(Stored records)
****************************************

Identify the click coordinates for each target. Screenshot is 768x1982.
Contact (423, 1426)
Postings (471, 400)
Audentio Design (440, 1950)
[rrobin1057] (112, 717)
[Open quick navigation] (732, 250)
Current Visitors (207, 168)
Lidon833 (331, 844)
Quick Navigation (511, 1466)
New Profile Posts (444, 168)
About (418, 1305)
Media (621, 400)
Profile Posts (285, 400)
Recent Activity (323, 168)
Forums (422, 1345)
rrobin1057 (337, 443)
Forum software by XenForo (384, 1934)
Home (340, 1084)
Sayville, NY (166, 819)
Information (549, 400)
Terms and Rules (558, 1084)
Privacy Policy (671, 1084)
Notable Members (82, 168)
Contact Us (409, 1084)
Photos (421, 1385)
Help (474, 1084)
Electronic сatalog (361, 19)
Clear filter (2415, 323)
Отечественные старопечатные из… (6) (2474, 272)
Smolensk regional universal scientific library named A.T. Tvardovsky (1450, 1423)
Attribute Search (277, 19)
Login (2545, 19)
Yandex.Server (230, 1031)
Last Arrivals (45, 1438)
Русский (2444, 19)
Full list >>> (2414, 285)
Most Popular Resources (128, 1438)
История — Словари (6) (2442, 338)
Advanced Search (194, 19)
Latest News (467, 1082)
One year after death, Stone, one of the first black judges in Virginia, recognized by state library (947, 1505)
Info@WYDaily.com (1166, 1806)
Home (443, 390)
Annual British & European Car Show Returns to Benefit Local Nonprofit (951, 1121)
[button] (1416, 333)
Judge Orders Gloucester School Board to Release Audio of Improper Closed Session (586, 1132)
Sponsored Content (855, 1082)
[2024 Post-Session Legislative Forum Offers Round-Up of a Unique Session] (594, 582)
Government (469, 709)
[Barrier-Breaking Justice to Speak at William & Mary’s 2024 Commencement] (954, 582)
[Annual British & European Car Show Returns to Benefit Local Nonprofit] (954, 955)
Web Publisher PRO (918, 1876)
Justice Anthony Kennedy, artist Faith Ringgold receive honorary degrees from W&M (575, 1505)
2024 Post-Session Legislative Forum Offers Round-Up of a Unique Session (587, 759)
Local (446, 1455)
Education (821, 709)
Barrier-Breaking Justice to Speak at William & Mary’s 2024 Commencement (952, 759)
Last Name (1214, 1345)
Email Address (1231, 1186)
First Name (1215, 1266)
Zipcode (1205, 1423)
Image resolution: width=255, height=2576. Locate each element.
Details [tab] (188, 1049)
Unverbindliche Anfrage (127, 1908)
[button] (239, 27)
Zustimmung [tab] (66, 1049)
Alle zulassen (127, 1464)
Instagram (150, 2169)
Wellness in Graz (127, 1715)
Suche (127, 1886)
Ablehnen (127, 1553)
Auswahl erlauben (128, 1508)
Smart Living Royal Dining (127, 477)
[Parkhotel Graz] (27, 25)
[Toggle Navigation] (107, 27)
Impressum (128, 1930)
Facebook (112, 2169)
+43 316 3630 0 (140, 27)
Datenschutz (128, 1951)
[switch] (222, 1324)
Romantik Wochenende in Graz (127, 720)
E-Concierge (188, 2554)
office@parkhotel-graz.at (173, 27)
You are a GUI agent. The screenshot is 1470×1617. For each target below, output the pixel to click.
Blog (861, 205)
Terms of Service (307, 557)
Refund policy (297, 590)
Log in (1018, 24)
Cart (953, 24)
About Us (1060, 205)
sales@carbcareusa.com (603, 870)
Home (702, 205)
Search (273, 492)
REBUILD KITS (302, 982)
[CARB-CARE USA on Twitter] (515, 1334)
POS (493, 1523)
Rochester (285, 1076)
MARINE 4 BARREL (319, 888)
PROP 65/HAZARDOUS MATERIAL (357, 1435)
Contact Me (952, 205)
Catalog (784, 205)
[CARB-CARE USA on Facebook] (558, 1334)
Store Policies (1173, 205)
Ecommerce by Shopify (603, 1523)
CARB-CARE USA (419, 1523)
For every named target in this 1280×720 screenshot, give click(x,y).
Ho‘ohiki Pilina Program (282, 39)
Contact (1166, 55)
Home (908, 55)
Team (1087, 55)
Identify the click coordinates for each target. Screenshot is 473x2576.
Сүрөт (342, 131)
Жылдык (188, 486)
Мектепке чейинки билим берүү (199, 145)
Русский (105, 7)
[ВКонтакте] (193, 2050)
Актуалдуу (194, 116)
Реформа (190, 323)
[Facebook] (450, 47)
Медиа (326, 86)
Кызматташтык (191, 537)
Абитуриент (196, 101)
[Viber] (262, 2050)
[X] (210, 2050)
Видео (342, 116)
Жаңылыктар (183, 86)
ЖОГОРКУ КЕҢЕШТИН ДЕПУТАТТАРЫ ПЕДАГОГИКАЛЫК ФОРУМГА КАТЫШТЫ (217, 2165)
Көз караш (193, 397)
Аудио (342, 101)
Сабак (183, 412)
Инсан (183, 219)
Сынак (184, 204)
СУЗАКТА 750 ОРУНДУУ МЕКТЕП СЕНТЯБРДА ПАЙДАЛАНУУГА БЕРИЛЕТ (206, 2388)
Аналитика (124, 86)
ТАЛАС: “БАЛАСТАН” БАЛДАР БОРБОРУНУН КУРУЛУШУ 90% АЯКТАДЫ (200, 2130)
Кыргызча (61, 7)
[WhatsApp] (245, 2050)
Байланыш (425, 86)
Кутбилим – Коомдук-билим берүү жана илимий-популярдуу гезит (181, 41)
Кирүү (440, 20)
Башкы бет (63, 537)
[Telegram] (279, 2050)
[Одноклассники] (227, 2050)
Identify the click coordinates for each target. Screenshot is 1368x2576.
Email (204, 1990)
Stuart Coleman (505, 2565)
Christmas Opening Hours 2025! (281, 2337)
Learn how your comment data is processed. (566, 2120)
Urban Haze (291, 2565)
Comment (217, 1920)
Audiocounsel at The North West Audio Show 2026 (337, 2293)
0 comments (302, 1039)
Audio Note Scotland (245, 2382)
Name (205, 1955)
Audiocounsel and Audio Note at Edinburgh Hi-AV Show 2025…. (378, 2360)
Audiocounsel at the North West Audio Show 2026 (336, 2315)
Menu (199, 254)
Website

****************************************

THE PROBLEM. The expected answer is a copy of every line in the entries that holds the word "Search".

RESPONSE TO THIS TASK.
Attribute Search (277, 19)
Advanced Search (194, 19)
Search (273, 492)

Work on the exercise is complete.